This entry is part 11 of 24 in the series Her Husband Wanted Me

Greg stood at the edge of the celebration, an untouched glass of whiskey in his hand, watching the tableau of his own life. Mayette was glowing, weaving through the guests with the practiced grace of a perfect hostess. At her side, five-year-old Gio played with his toy trucks, his eyes—carbon copies of Greg’s own—bright with innocent joy.

This had been Greg’s lifelong ambition. An orphan who grew up in the hollow silence of foster care, he had hungered for this: the warmth of a dinner table, the weight of a son’s hand in his, and a woman to grow old with.
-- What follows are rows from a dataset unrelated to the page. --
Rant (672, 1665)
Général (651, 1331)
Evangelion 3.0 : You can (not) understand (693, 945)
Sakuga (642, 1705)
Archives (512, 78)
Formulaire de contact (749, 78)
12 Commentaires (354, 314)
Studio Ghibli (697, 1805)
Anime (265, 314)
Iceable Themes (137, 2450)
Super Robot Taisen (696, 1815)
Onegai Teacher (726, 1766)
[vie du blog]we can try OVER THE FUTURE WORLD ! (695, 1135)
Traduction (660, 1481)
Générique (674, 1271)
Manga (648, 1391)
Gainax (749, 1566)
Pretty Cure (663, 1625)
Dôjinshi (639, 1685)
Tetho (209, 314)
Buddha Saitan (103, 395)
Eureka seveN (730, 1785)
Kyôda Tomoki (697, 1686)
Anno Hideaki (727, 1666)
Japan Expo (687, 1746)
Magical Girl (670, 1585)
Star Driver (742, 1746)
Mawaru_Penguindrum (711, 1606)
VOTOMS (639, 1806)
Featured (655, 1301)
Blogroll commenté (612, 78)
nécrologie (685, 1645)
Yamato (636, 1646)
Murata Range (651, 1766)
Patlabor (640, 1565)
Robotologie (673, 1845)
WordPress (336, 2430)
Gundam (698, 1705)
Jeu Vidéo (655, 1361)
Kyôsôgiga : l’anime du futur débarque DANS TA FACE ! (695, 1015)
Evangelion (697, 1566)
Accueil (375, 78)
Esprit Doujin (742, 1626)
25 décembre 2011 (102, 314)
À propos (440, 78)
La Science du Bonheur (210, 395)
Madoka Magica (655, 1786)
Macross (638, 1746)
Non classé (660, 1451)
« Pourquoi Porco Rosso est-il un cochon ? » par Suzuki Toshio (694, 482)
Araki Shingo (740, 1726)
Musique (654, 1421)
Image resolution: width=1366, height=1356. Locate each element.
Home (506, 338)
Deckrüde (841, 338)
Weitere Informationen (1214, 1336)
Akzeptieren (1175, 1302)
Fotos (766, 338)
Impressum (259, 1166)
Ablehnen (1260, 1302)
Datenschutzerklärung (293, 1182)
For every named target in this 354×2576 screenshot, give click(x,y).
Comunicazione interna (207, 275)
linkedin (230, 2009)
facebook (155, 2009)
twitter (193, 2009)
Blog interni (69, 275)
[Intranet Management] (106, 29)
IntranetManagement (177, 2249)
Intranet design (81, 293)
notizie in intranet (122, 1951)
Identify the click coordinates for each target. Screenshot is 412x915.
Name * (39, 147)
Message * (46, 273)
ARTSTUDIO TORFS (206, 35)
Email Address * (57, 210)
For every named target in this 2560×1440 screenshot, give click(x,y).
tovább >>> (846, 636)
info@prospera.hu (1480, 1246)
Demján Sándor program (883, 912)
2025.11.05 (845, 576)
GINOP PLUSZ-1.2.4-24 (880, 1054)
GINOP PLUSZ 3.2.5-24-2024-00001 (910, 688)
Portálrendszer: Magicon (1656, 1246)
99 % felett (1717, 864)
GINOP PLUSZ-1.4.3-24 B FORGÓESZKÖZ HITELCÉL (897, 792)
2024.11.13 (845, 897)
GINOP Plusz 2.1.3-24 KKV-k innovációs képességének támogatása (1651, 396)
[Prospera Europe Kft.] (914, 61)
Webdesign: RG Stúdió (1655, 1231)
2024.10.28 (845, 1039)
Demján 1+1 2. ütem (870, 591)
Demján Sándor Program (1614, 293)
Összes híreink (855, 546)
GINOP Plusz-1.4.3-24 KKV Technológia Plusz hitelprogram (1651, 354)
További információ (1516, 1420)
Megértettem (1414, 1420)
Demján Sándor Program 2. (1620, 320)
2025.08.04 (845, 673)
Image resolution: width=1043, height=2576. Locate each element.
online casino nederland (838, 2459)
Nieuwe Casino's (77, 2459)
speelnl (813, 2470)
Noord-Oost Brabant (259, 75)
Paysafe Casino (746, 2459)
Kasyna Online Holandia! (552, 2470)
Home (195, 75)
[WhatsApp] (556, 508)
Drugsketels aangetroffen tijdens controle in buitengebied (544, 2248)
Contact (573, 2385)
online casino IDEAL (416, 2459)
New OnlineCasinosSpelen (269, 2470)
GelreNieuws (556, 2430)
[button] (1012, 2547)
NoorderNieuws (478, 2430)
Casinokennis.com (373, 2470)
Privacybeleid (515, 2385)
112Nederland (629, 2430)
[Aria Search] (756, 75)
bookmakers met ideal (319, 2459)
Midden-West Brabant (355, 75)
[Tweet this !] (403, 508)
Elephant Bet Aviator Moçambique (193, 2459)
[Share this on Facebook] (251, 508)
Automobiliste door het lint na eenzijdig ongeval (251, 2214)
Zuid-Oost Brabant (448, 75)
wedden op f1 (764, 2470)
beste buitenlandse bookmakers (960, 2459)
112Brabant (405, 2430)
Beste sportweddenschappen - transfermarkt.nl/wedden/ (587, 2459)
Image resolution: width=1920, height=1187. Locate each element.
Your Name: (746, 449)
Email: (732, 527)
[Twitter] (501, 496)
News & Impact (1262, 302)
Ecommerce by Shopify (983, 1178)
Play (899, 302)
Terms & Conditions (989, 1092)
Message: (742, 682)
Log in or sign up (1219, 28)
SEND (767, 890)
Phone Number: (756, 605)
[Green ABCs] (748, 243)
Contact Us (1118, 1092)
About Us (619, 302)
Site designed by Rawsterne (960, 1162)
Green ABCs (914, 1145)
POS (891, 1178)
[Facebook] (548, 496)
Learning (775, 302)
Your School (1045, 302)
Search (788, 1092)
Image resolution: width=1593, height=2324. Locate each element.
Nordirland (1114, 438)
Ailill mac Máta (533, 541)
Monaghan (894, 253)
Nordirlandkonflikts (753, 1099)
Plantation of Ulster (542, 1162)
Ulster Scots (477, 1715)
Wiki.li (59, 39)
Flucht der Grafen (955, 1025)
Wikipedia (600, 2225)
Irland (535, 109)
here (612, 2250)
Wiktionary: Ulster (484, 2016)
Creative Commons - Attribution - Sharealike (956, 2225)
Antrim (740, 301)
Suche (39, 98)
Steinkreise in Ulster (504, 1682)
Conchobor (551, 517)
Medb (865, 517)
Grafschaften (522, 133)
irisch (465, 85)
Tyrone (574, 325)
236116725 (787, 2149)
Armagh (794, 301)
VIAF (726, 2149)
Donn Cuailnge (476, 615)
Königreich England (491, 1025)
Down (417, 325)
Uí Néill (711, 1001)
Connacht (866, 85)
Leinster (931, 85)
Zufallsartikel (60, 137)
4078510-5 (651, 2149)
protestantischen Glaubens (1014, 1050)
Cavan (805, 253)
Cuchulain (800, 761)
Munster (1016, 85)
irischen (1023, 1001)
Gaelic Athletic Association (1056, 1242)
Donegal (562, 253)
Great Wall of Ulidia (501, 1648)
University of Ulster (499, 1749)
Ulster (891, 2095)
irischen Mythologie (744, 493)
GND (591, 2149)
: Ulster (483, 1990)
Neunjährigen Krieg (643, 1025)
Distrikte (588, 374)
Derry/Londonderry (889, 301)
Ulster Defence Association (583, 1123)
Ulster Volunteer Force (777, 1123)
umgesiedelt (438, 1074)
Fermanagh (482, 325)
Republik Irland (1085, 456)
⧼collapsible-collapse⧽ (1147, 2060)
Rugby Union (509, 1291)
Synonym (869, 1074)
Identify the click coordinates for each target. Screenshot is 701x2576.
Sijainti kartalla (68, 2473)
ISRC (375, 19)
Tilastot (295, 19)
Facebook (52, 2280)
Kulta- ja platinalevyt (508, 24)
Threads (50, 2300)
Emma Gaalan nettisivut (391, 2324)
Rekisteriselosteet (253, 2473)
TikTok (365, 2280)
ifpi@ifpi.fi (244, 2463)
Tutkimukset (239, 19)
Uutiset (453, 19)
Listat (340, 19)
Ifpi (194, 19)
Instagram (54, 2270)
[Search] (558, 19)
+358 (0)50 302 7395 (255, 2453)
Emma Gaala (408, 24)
He had built this fortress brick by brick.

But as he stood in the center of his realized dream, a ghost from the wreckage of his past stepped into the light.

Selene.

He had heard whispers of her return from the States. He had comforted himself with the lie that the crash had been a permanent reset—that her amnesia was a vault that would never be opened. But when their eyes met across the crowded room, the air was sucked out of his lungs.

He knew that look.

It wasn’t the vacant stare of a stranger. It was the predatory, knowing gaze ofthe girl who once held his soul between her teeth..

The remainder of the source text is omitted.